トップオピニオンインタビュー米の「ゴールデンドーム」構想 日本も共同開発に参加を 日本安全保障フォーラム会長 矢野義昭氏に聞く

米の「ゴールデンドーム」構想 日本も共同開発に参加を 日本安全保障フォーラム会長 矢野義昭氏に聞く

核の脅威に原潜保有すべし

 やの・よしあき 1950年、大阪生まれ。京都大学卒。74年、陸上自衛隊入隊。兵庫地方連絡部長、第1師団副師団長兼練馬駐屯地司令などを歴任。2006年、小平学校副校長をもって退官(陸将補)。現在、日本安全保障フォーラム会長、岐阜女子大学特別客員教授、元拓殖大学客員教授。著書に『核抑止の理論と歴史』など。

トランプ米大統領が打ち出した大規模ミサイル防衛構想「ゴールデンドーム」が日米同盟の戦略に大きな変化を与えようとしている。宇宙空間に迎撃システムを展開するという壮大なミサイル防衛戦略に日本はどのように向き合っていくのか、元陸将補で日本安全保障フォーラム会長の矢野義昭氏に聞いた。(聞き手=沖縄支局・川瀬裕也)

――「ゴールデンドーム構想」をどのように評価するか。

中国やロシア、北朝鮮などは近年、極超音速ミサイルなどの新型兵器を相次いで開発・配備しており、これらの脅威は現行のミサイル防衛システムでは迎撃や阻止が難しい。また、サイバー・電磁波・宇宙領域を含む新たな戦域での攻撃能力も進化している。

「ゴールデンドーム構想」は、これらの新たな脅威から米本土を防衛するため、レーガン政権時代のSDI(戦略防衛構想)を参考にトランプ政権が打ち出したものだ。同構想が実現すれば中露朝に対する一定の抑止力は向上する。

――日本にとってのメリットは。

同構想は、核ミサイルの脅威に対して核で反撃する「懲罰的抑止」ではなく、核使用を無効化する「拒否的抑止」だ。これは日本にとって、現行ミサイル防衛システムの延長線上にあり、日本が関与する上で国民世論の理解を得られやすく政治的にもハードルは低いだろう。

また同構想には、1750億㌦の予算と最新の技術力の結集が必要と見られている。新たな技術・装備の共同研究開発に日本が参加すれば、日本独自の新たなミサイル防衛システム構築に向けた知見の蓄積にもつながる。

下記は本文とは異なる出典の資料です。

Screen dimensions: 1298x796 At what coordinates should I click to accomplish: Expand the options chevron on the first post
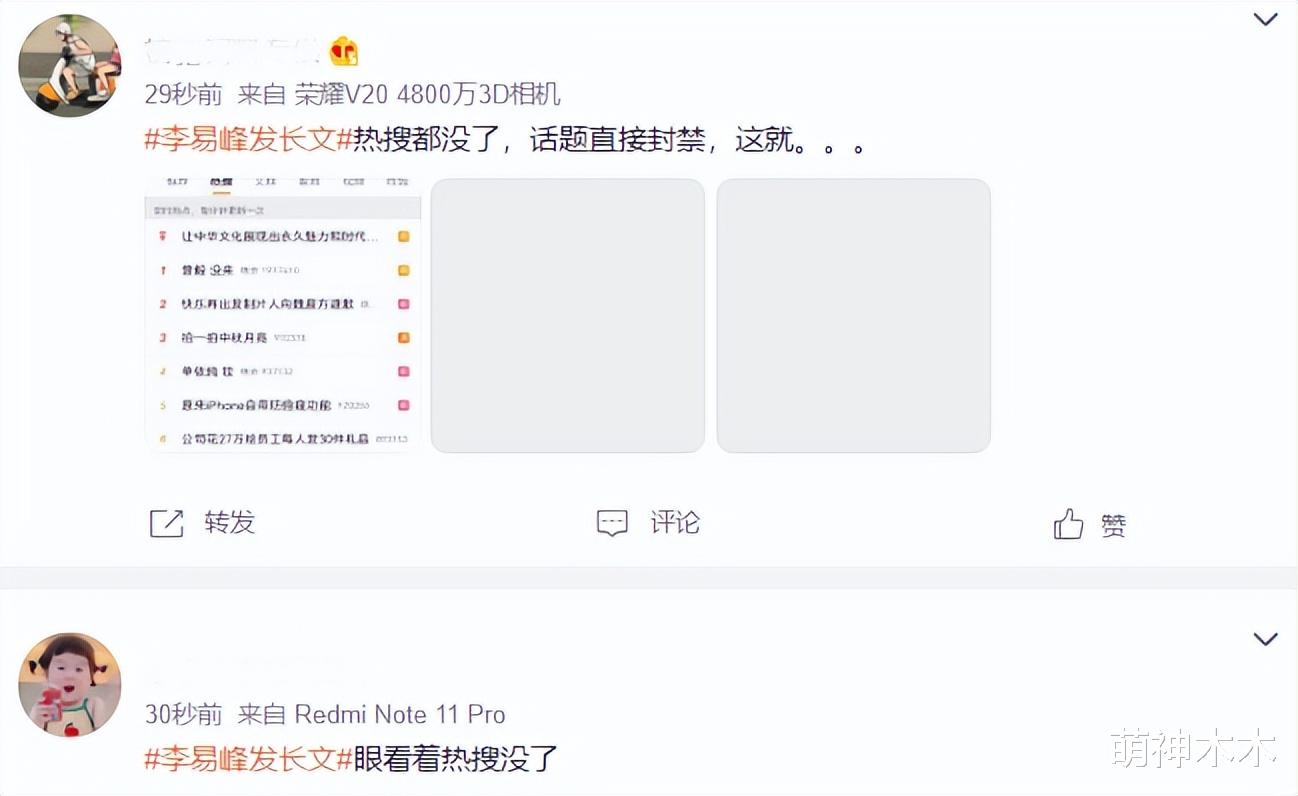(1265, 19)
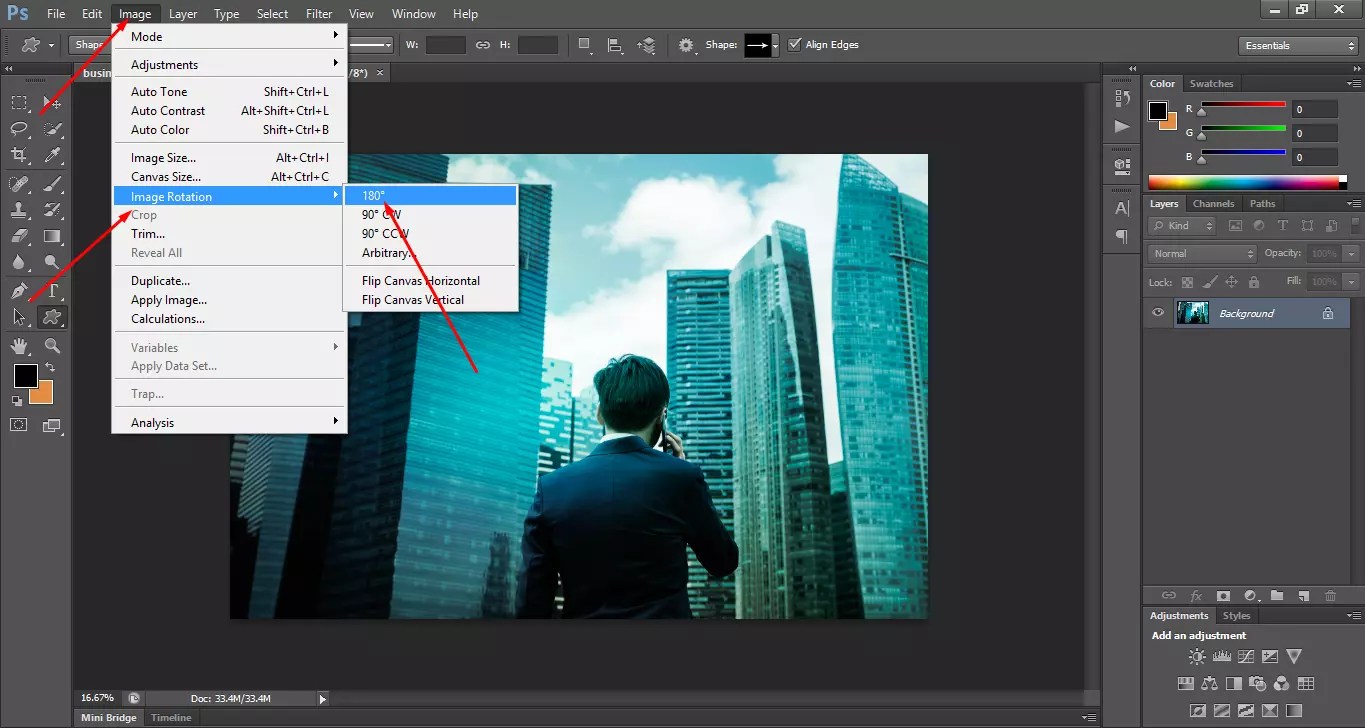
Task: Toggle the Lock All icon for the Background layer
Action: [1255, 282]
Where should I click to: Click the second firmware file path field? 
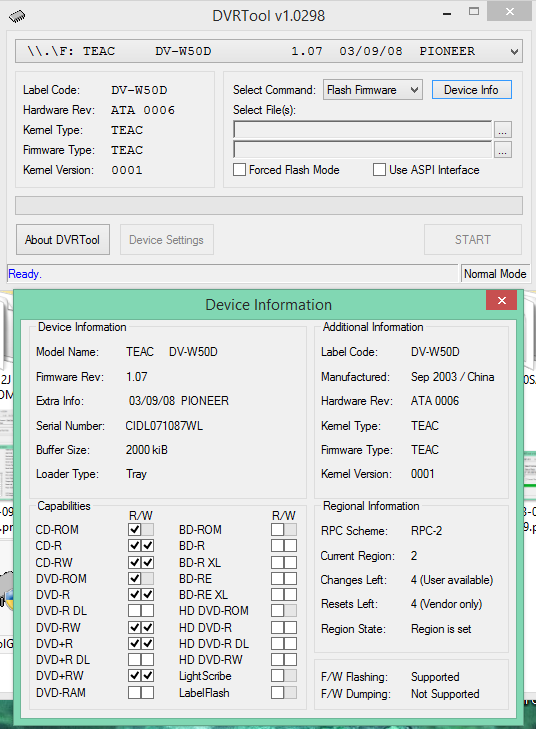[x=363, y=150]
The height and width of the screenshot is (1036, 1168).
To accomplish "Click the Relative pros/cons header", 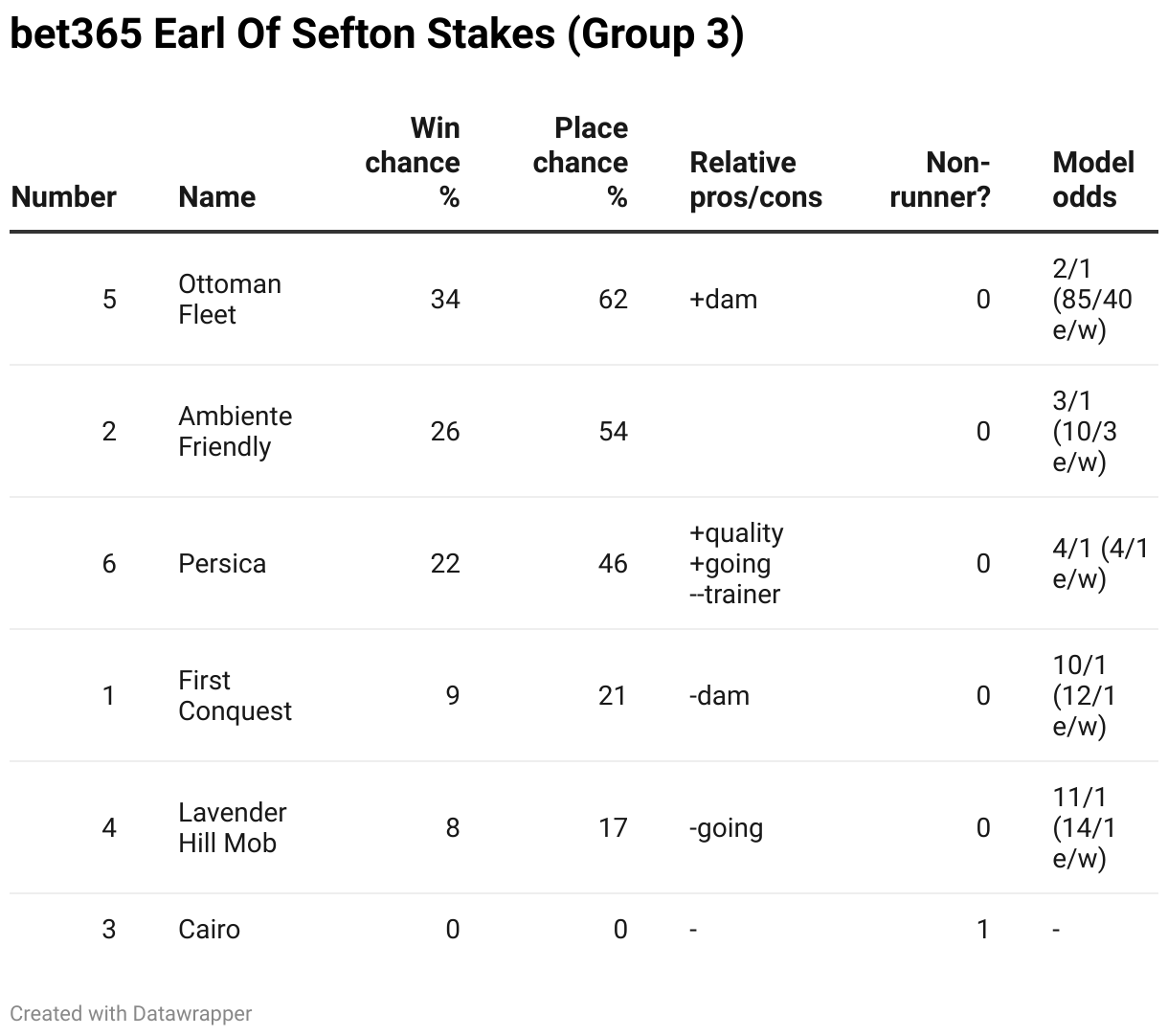I will tap(755, 179).
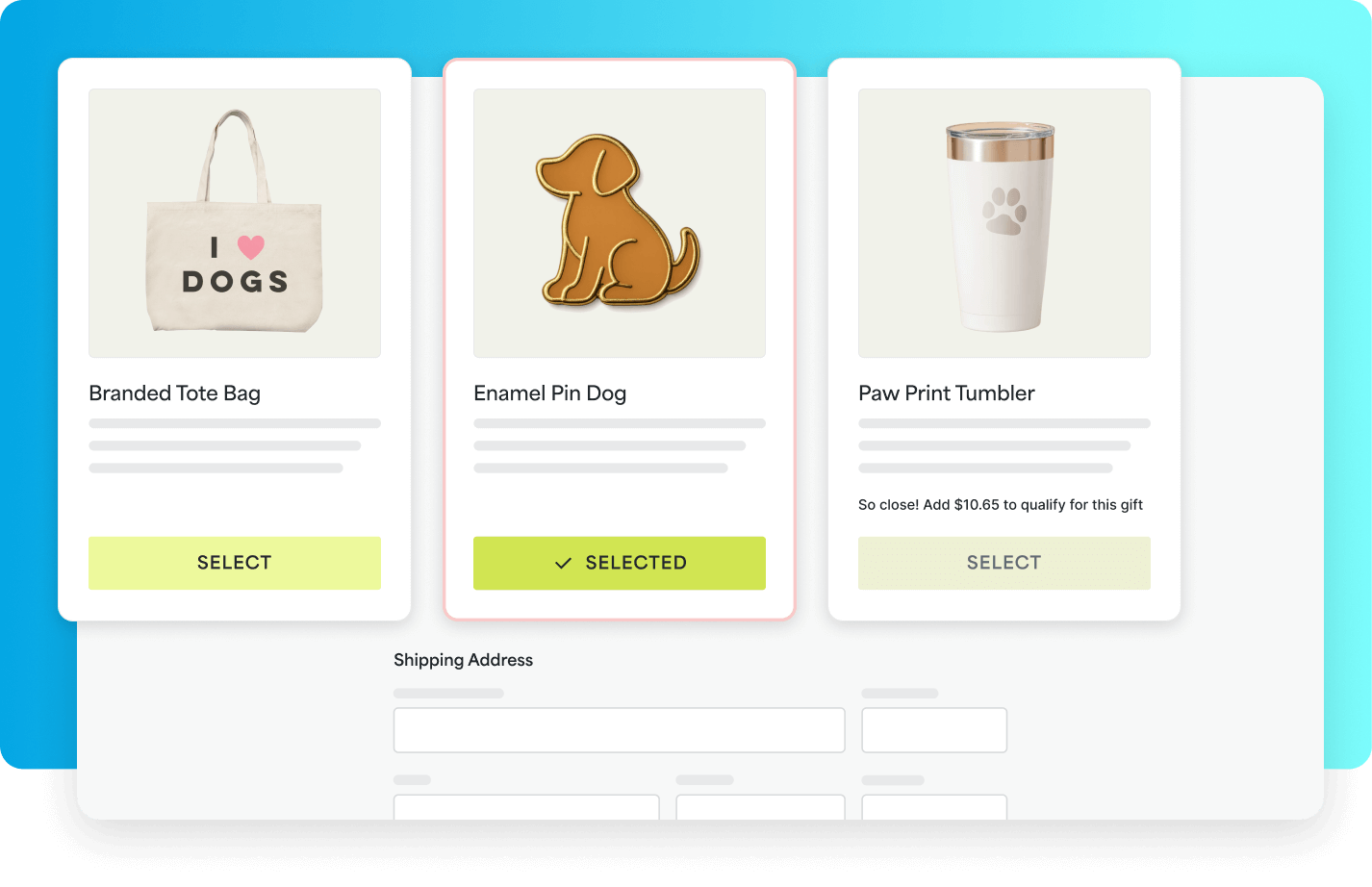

一方で、同構想への協力を口実に、同盟国などの最新の技術と資金力を集め、米国の将来的な先端技術覇権を維持強化するとの思惑もあると思われる。核心となる技術や科学技術者の保護など、日本側としても技術や頭脳の流出を招かないよう対応策を取る必要がある。

――課題となる部分は。

同構想はあくまで米本土の防衛を主眼としている点だ。群島国家である日本の場合は、局地的な小規模分散型のミサイル防衛システムを多数展開配置する必要があり、イージス艦やドローンの活用など、独自システムの開発が必要となる。特に高出力レーザーなどの新システムでは大規模な電源が必須であり、船舶用を含めた、移動型小型原発の開発を進めねばならない。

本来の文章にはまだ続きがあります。